DESCRIPTION (provided by applicant): The extraocular muscles (EOM) are highly specialized muscles that affect a wide range of motions from the slow vestibulo-ocular reflexes to the rapid saccadic movements. The demands on them are constant, and the responses must be precise. Because the demands on these muscles are distinct from those on other skeletal muscles, it is not surprising that the detailed properties of EOMs are different from those of other muscles. What is surprising - and most important - is that the EOMs have differential sensitivity to certain diseases. EOMs have an increased involvement in disorders such as myasthenia gravis, Grave's disease and mitochondrial myopathies. Enigmatically, they are spared in Duchenne muscular dystrophy, despite the widespread involvement of all other skeletal muscle groups. While it is currently unclear why EOM are selectively involved or spared in different diseases, it has been hypothesized that EOM are a unique set of skeletal muscles and that their 'group-specific' properties play a role in their unique patho-physiology. Consistent with this hypothesis, certain genes (e.g. EOM-specific myosin, certain ACHR subunits) are differentially expressed in EOM compared to other skeletal muscles. This has been confirmed in our laboratory by gene expression profiling comparing EOMs and limb muscles over a small part of the transcriptome. Our central thesis is that EOMs are fundamentally different from other skeletal muscles in their gene expression profile; and that we can trace their unique properties and disease susceptibilities to specific and unique patterns of gene expression. To test these hypotheses we propose: (a) to use gene expression profiling to extend the comparison between EOMs and limb muscles to the entire transcriptome; i.e. beyond the one-third that we have already finished; (b) to use a variety of immunological, molecular, and biochemical methods to validate results of expression profiling and resolve inadequacies and disparities among previous studies; (c) to examine the ability of satellite cells to maintain growth and regeneration in normal mice, in mdx mice, in mdx mice treated with anti myostatin, and in mdx/MyoD knockout mice. This latter set of experiments should validate a major discovery from our previous profiling: that increased regenerative potential is a source of EOM resistance to DMD.

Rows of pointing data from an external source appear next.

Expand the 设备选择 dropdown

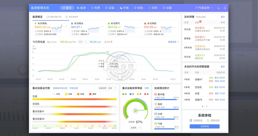click(107, 88)
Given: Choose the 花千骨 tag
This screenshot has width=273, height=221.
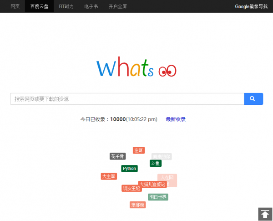Looking at the screenshot, I should (117, 156).
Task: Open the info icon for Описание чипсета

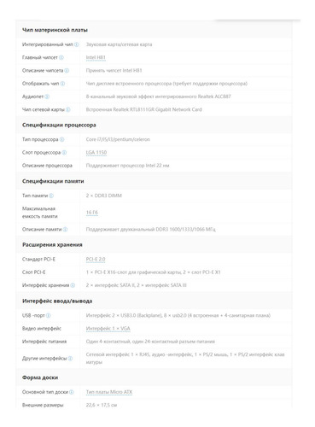Action: [67, 71]
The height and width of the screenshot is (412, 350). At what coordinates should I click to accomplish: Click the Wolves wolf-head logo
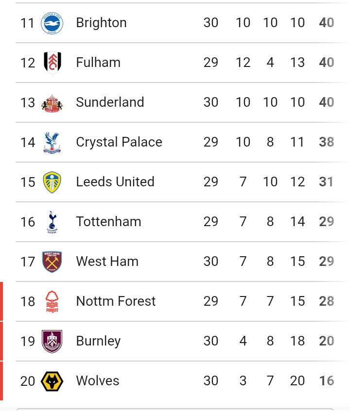click(52, 381)
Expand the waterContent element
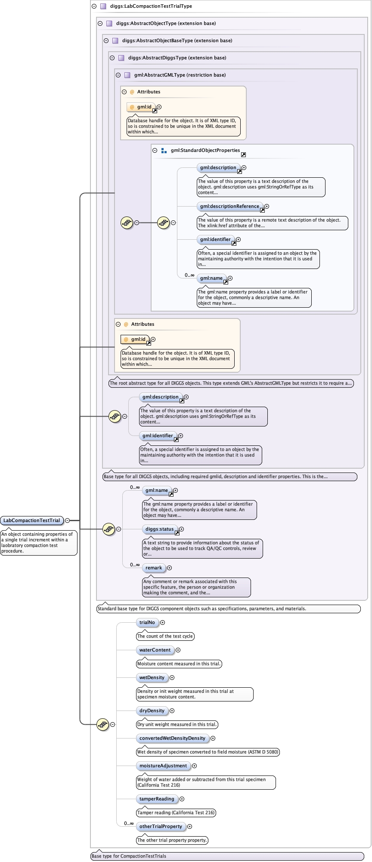Screen dimensions: 372x862 point(178,650)
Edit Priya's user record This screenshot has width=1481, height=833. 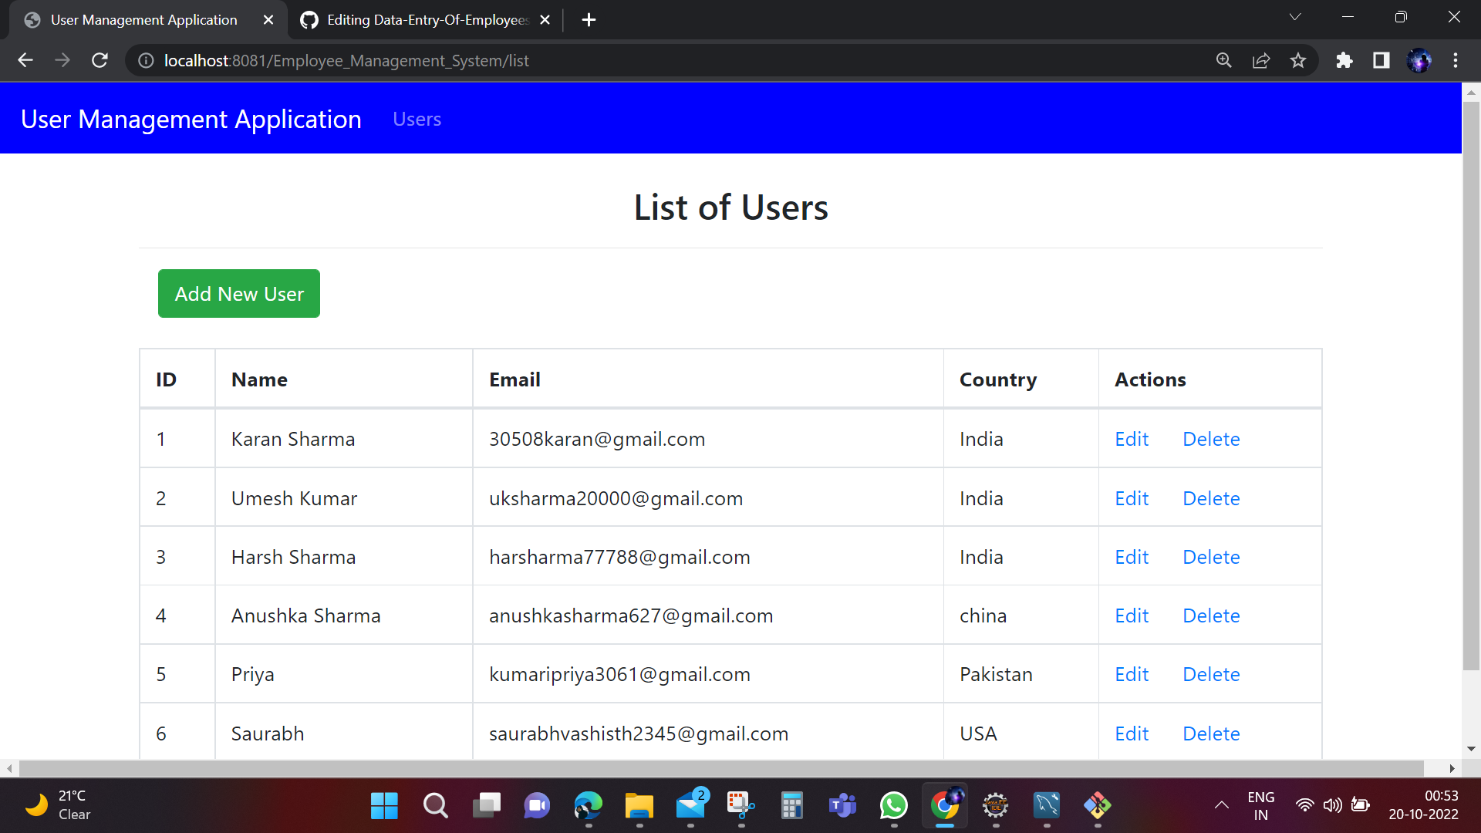[1131, 673]
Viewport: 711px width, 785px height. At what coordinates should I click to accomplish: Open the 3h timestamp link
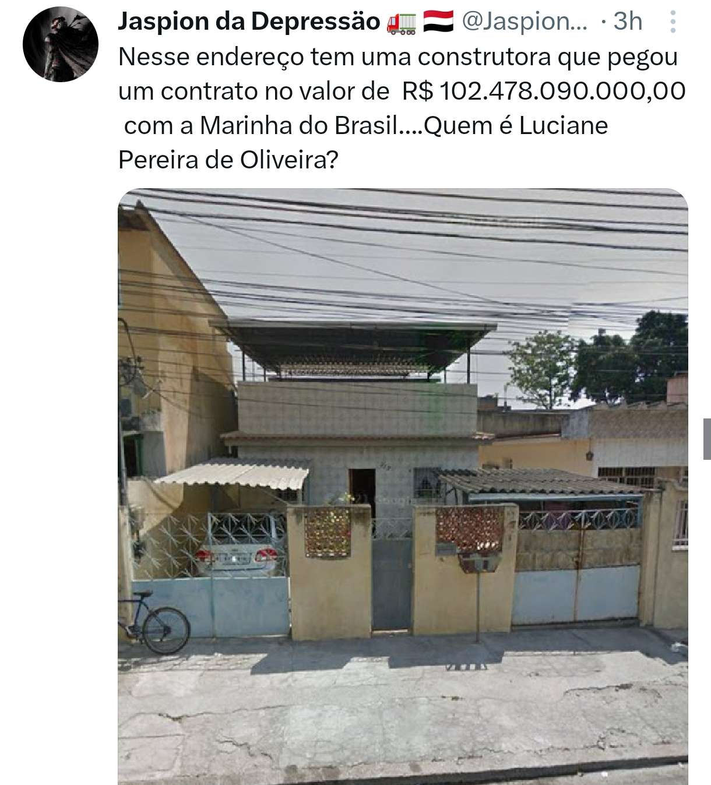pyautogui.click(x=628, y=22)
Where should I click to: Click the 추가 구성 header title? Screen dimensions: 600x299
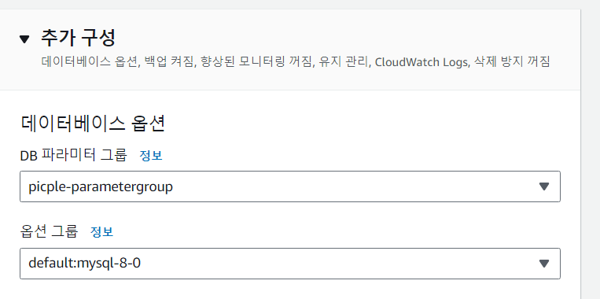pos(78,38)
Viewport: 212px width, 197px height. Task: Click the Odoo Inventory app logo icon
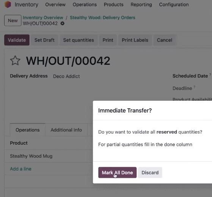pyautogui.click(x=8, y=4)
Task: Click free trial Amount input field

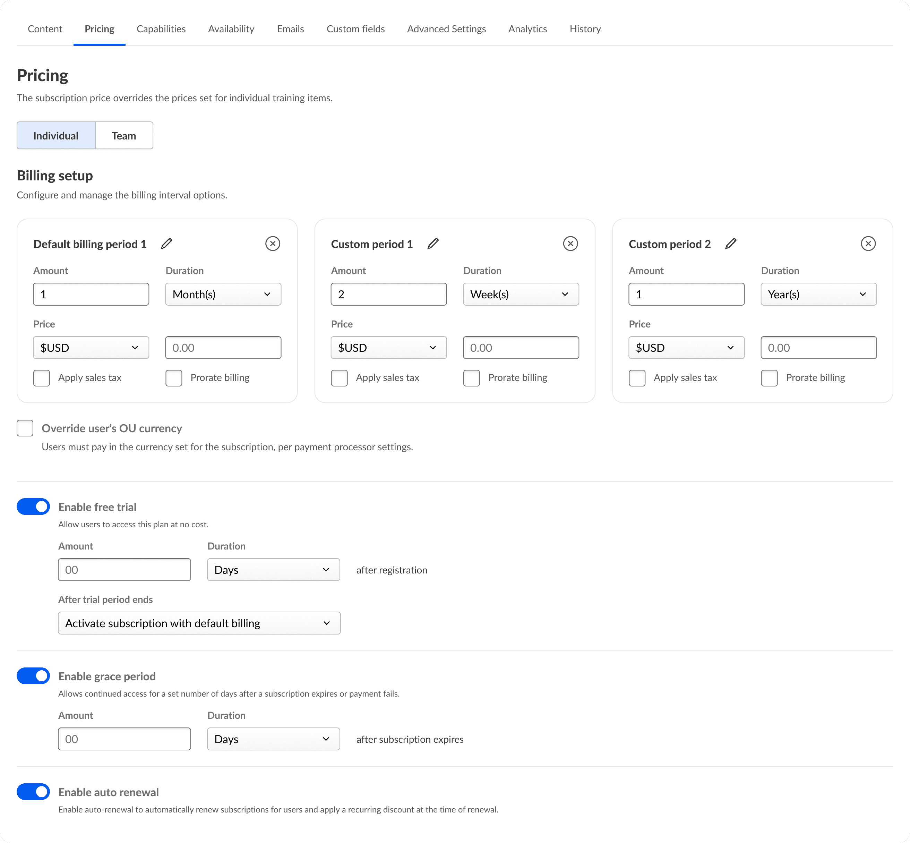Action: pos(124,570)
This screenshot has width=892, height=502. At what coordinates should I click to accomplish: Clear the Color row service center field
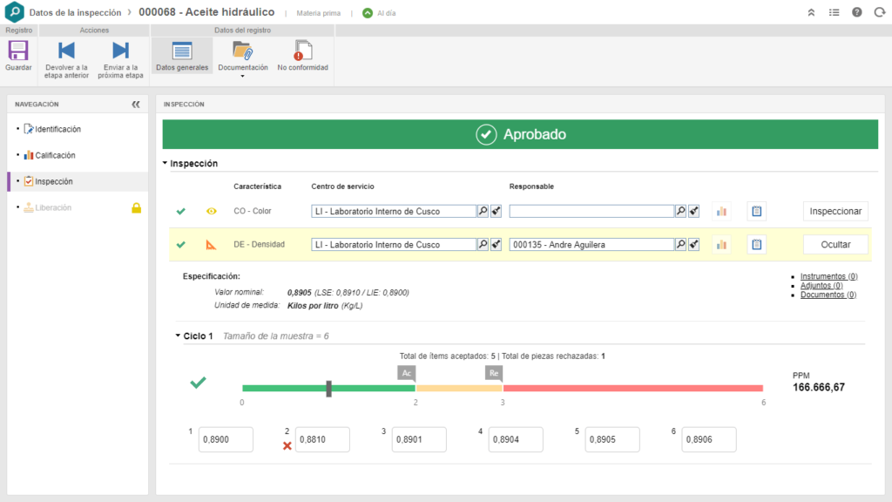tap(496, 211)
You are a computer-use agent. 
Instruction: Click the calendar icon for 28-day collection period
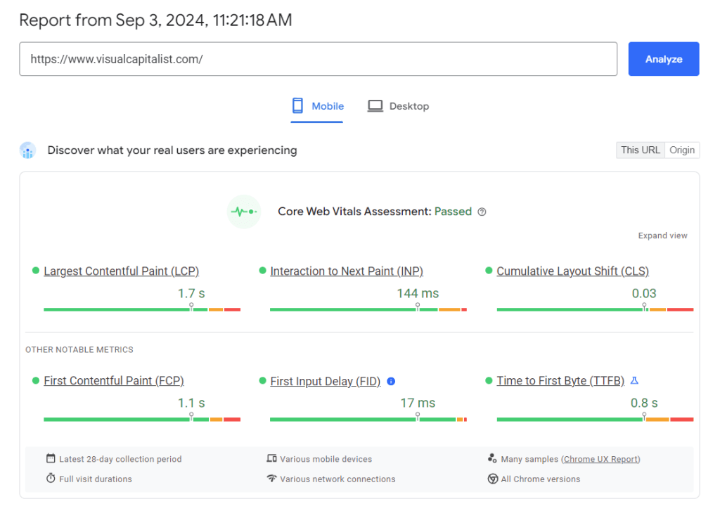50,459
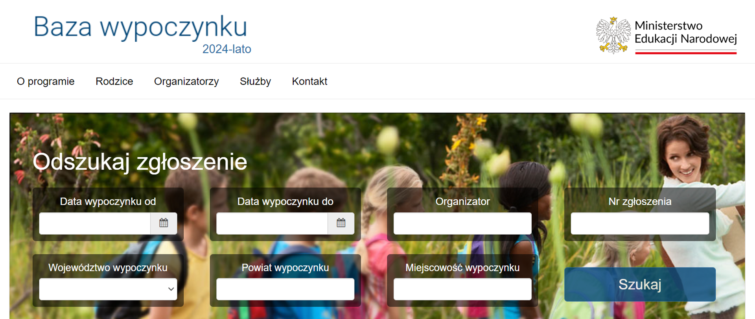
Task: Open the Służby menu item
Action: [256, 82]
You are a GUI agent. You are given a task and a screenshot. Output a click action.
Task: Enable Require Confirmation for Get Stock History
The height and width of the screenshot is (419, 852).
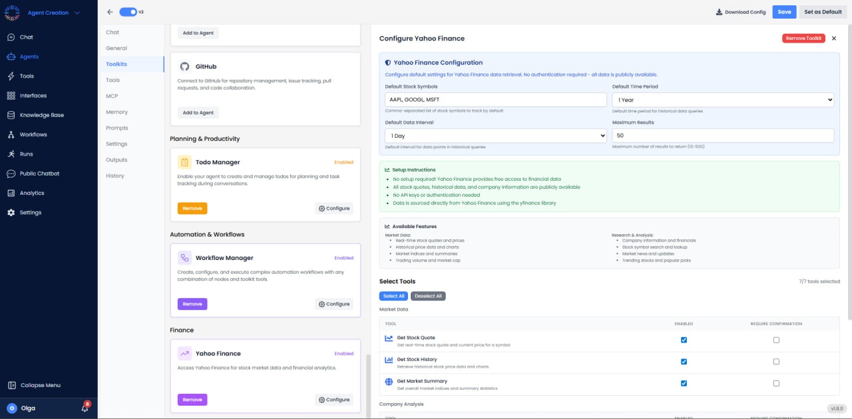[776, 361]
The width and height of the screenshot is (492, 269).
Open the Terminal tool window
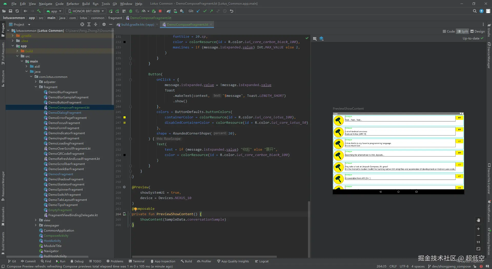(x=137, y=261)

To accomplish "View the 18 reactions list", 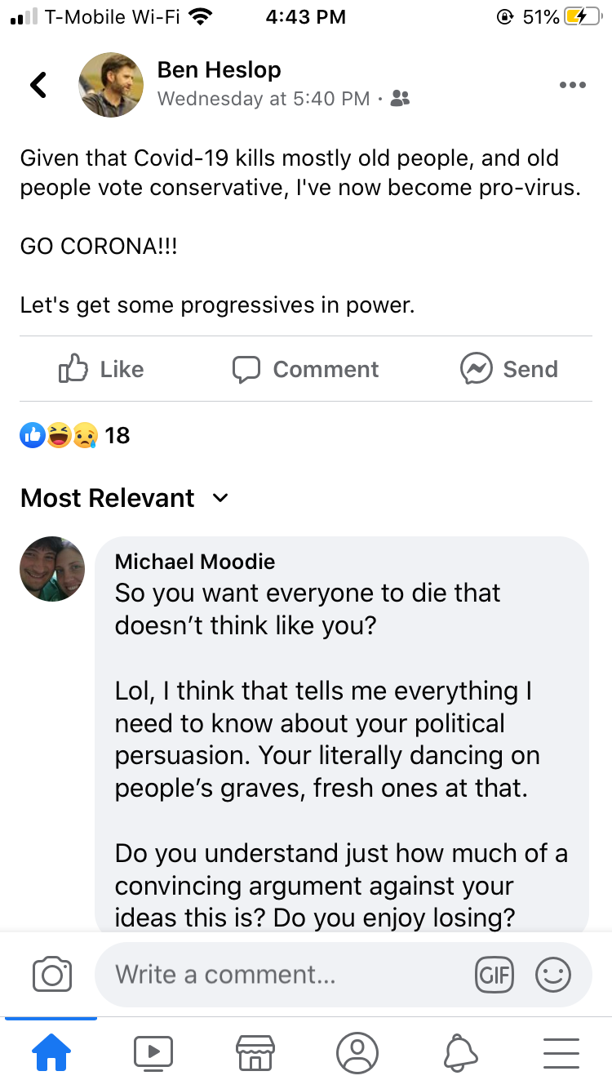I will (x=75, y=435).
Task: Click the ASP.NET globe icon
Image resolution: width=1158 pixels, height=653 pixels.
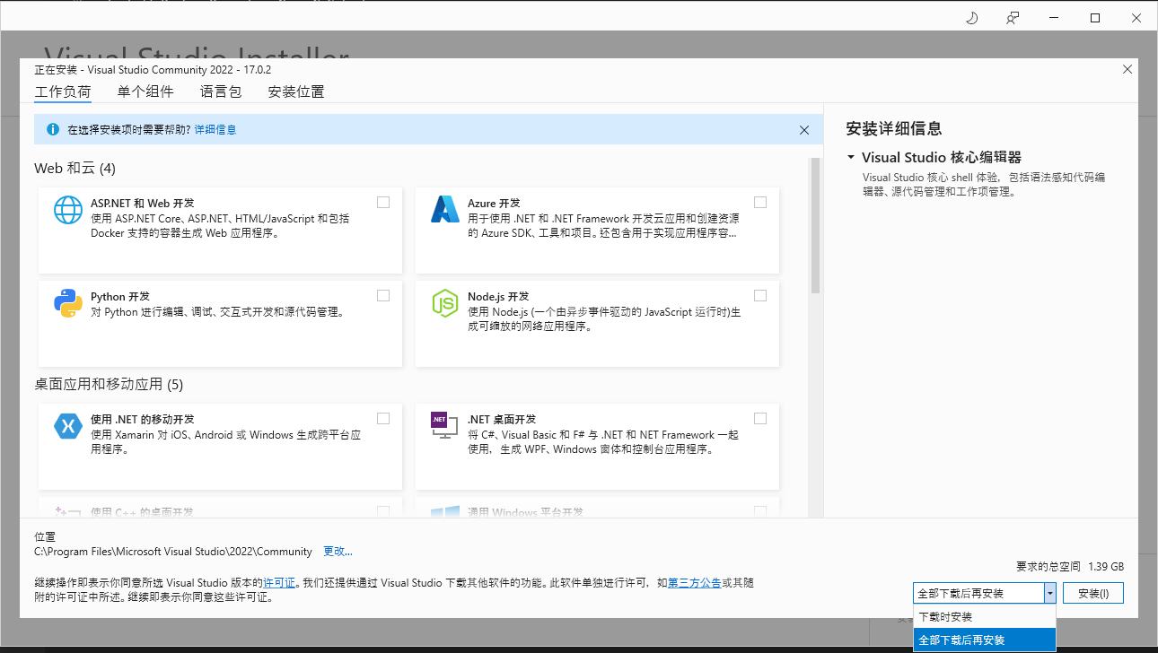Action: tap(68, 210)
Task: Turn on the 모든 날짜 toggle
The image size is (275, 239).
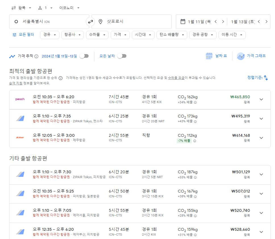Action: tap(122, 56)
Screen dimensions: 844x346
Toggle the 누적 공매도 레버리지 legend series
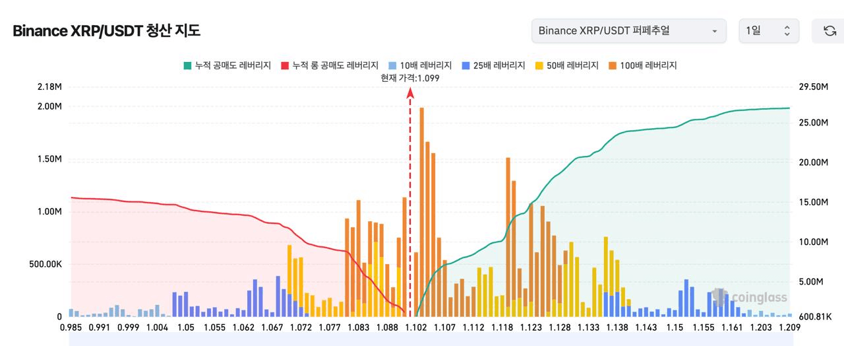coord(227,65)
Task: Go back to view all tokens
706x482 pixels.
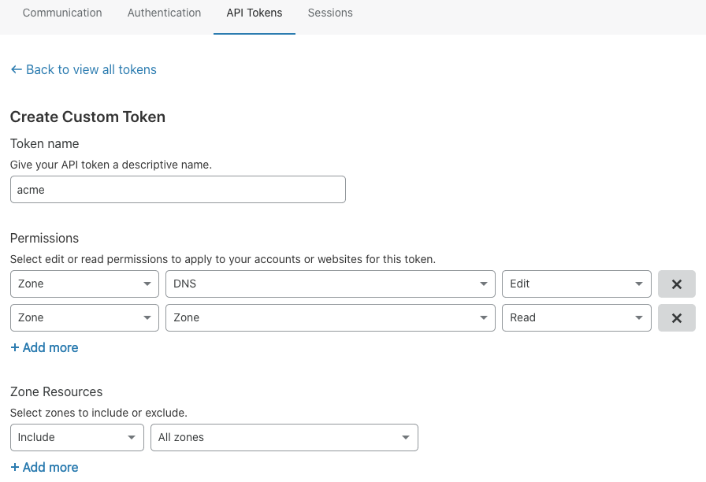Action: click(84, 69)
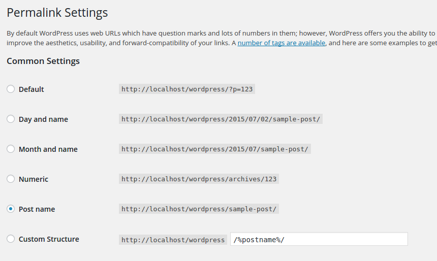Click the wordpress/sample-post/ example URL
Viewport: 437px width, 261px height.
[199, 209]
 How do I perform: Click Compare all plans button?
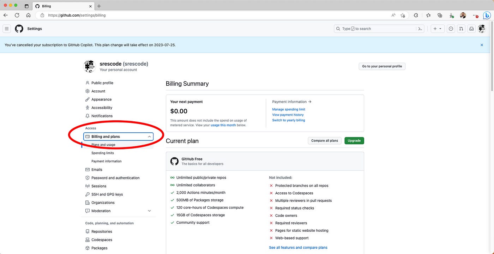[325, 140]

描述（由申请人提供）：眼外肌（EOM）是高度专业化的肌肉，影响从缓慢的前庭-眼反射到快速的跳眼运动的广泛运动。对他们的要求是不变的，回应必须是精确的。由于对这些肌肉的需求不同于其他骨骼肌，因此EOMs的详细特性与其他肌肉不同也就不足为奇了。令人惊讶的是——也是最重要的是——eom对某些疾病的敏感度不同。eom在重症肌无力、格雷夫斯病和线粒体肌病等疾病中的作用越来越大。令人费解的是，它们在杜氏肌营养不良症中幸免，尽管所有其他骨骼肌群都广泛参与。虽然目前尚不清楚为什么EOM选择性地参与或不参与不同的疾病，但已经假设EOM是一组独特的骨骼肌，并且它们的“群体特异性”特性在其独特的病理生理学中发挥作用。与这一假设相一致的是，与其他骨骼肌相比，某些基因（例如EOM特异性肌球蛋白，某些ACHR亚基）在EOM中表达差异。我们的实验室通过比较EOMs和肢体肌肉的一小部分转录组的基因表达谱证实了这一点。